Freida Pinto took a break from her jury duties at the Red Sea Film Festival to talk to PvNew about her career and her hopes for the future.
The Indian actor shot to world fame for her starring role in Danny Boyle’s “Slumdog Millionaire” (2008) and remains committed to the breadth of cinema. “I’ve always looked at cinema globally,” she tells PvNew. “After ‘Slumdog,’ I could have easily played all the Indian roles, the girlfriends and sidekicks, or just gone and done something only in India.”
Instead, she sought out challenging roles, often playing non-Indian characters such as Iranian or Arab women, for example a Palestinian girl in “Miral,” a choice that she recognizes is now controversial.
“I know it’s not okay these days, because the world has opened up and there’s so much talent,” Pinto says. “But — and I don’t mean this in a pompous way — with a film like ‘Miral,’ where I’m playing a Palestinian girl and it’s such a controversial subject matter, they needed someone then who could put butts on seats. I now see that’s why they chose me, but at the time I thought: I can see myself as x, y and z, and I feel that in me too. The way I think now is not the way I thought back then, at all. But those films opened doors and made people more aware of a whole region, which has so much talent and so many stories that are not being told frequently enough. I wouldn’t do it now, but I’m very proud of what I did then.”
Having had a large part to do with placing Bollywood in the mainstream of Western culture, how does it feel to be in Saudi Arabia where Bollywood stars are greeted with such adulation?
“Bollywood is all over the region. The Middle East and Northern Africa. I believe it’s also huge in Japan. When I was filming in Israel and Palestine, I remember going into the old city of Jerusalem, and they were literally selling DVDs of old Bollywood movies and they would say “Hind,” which means Indian in Arabic. They would ask me, even though I was in character, if I knew all the old Bollywood actors, which obviously I said no.”
So what’s the appeal?
“I think what really works is the escapism, which is something Bollywood cinema does best. I love what we do in the Western world as well, but there’s something magical about Bollywood and it’s always about family, love and culture, and it’s immediately relatable for the Middle East. Coming together, respect for your elders, all of that is represented in Indian Cinema and although Saudi Arabia and India are different countries, there’s no disconnect, when it comes to that. The Western world and their beliefs are more nuclear than the extended family.”
This global perspective also is dictating Pinto’s own future both as an actor and a producer.

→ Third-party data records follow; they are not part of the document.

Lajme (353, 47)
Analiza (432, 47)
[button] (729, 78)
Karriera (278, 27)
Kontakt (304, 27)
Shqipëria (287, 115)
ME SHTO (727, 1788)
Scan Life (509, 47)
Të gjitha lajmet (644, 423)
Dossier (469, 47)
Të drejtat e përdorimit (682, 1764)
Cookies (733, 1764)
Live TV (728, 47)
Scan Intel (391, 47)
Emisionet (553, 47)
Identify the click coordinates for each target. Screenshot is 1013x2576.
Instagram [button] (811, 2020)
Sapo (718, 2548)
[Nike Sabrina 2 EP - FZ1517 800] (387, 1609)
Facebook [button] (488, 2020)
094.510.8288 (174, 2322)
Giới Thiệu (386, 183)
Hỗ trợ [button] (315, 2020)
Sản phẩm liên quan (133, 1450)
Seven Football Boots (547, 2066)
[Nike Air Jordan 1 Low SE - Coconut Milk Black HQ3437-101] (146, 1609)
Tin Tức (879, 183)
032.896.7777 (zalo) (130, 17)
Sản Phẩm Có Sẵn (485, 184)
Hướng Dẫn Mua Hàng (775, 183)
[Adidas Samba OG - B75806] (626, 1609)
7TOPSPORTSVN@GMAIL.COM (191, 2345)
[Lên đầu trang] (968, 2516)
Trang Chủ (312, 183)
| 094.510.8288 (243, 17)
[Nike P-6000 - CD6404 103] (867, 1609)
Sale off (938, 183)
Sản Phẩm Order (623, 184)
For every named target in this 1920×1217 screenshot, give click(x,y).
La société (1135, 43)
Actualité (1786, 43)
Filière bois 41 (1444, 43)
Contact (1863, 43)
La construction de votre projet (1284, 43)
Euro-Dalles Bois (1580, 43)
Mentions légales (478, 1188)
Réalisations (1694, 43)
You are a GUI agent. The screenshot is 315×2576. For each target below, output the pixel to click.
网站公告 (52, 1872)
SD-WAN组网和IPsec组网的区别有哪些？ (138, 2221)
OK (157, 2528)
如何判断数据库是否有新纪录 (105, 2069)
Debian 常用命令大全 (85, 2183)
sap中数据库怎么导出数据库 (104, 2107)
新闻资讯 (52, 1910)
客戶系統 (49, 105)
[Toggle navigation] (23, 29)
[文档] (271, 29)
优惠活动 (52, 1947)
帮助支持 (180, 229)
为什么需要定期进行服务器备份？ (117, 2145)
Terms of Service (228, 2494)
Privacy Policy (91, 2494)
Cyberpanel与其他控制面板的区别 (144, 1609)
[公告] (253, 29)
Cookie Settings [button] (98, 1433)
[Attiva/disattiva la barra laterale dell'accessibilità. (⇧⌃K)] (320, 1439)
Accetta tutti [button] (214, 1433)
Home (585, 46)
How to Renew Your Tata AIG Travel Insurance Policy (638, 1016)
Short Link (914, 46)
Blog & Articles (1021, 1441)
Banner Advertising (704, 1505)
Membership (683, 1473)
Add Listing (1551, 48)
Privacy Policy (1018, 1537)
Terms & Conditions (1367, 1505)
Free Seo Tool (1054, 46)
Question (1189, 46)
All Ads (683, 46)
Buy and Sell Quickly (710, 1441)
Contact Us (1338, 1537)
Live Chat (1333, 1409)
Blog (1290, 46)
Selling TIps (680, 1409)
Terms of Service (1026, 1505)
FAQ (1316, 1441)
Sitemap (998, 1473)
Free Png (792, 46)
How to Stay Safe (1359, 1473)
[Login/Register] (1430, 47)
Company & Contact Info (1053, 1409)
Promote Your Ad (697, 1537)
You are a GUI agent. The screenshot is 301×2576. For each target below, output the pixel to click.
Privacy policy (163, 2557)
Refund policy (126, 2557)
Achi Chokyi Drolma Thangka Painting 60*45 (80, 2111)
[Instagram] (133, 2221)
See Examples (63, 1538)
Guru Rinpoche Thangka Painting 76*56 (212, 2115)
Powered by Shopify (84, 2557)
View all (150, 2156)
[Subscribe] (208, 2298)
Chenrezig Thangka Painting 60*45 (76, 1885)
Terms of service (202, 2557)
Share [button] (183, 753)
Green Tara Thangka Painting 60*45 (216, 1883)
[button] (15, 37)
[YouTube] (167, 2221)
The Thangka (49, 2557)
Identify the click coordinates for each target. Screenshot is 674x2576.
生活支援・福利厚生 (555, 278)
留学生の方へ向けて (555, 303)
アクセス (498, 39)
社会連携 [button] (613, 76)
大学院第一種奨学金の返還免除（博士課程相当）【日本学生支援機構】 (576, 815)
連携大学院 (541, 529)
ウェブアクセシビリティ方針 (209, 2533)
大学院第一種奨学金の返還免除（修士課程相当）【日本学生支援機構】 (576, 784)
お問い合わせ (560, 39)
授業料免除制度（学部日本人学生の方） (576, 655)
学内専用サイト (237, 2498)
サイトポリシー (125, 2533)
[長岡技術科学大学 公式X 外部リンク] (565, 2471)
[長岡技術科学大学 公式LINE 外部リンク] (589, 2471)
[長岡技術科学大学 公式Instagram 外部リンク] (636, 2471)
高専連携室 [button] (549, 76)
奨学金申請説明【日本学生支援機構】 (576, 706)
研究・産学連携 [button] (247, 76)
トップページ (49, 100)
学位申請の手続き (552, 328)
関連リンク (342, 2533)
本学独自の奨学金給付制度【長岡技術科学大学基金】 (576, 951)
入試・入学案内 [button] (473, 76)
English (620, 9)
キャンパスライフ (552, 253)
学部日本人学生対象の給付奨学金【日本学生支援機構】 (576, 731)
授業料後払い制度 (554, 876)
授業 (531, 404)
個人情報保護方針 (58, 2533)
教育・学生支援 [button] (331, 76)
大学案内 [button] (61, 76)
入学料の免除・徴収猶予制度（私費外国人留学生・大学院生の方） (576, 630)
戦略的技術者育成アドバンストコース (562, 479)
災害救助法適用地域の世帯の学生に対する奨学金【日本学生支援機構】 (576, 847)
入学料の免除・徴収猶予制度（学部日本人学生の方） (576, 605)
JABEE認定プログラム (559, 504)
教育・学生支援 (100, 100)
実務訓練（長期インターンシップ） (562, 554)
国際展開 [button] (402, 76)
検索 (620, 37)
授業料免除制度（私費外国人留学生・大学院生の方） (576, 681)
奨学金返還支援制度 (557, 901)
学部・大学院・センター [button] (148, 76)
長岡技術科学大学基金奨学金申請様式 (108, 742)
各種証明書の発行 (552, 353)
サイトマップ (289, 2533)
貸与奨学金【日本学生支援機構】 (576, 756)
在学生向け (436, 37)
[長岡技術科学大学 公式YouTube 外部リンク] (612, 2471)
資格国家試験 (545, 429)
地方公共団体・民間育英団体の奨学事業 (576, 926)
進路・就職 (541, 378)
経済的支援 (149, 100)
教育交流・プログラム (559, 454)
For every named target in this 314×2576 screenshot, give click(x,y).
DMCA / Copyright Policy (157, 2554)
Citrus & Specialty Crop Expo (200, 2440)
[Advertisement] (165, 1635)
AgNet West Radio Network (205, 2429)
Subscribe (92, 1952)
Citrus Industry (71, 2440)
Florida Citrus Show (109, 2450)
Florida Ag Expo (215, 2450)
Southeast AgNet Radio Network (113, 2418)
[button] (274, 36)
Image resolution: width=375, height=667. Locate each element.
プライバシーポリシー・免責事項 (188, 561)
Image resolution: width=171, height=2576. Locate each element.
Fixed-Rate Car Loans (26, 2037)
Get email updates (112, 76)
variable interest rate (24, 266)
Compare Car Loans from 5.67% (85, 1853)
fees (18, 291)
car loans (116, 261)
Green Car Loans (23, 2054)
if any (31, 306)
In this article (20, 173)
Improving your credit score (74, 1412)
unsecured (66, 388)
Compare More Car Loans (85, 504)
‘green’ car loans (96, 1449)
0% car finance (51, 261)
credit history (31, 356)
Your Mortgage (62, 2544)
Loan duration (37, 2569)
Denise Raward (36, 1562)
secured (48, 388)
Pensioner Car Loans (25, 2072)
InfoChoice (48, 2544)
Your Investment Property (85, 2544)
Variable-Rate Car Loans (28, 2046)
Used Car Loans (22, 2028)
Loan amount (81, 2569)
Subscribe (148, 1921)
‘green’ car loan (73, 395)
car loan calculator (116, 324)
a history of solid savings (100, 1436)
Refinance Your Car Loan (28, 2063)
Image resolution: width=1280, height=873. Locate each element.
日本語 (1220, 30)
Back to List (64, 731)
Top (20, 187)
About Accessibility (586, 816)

“The opportunities are changing now. We’re celebrating ‘Minari’ and ‘Parasite’ at the Oscars. You’re in a bubble if you think Hollywood is the only thing. There’s Asian cinema that isn’t tapped into or explored, and they’re all doing really well in their own countries as well as elsewhere. I don’t want to be just doing Hollywood and working with the filmmakers who we hear about over and over again. That’s why I would love to work with Nadine Labaki. I loved her first film ‘Caramel’ and I’ve been hoping an opportunity would come and now with my own production company I can create that opportunity for myself if I wanted to.”
2024 looks to be a big year with a slew of projects potentially coming to fruition, including roles in Season 2 of Apple TV+ show “Surface” and a film adaptation of onjali Q. Rauf’s “The Boy at the Back of the Class.” As a producer, she has four projects near “the finishing line,” including a Deepa Mehta film.
“It’s all coming together,” she says.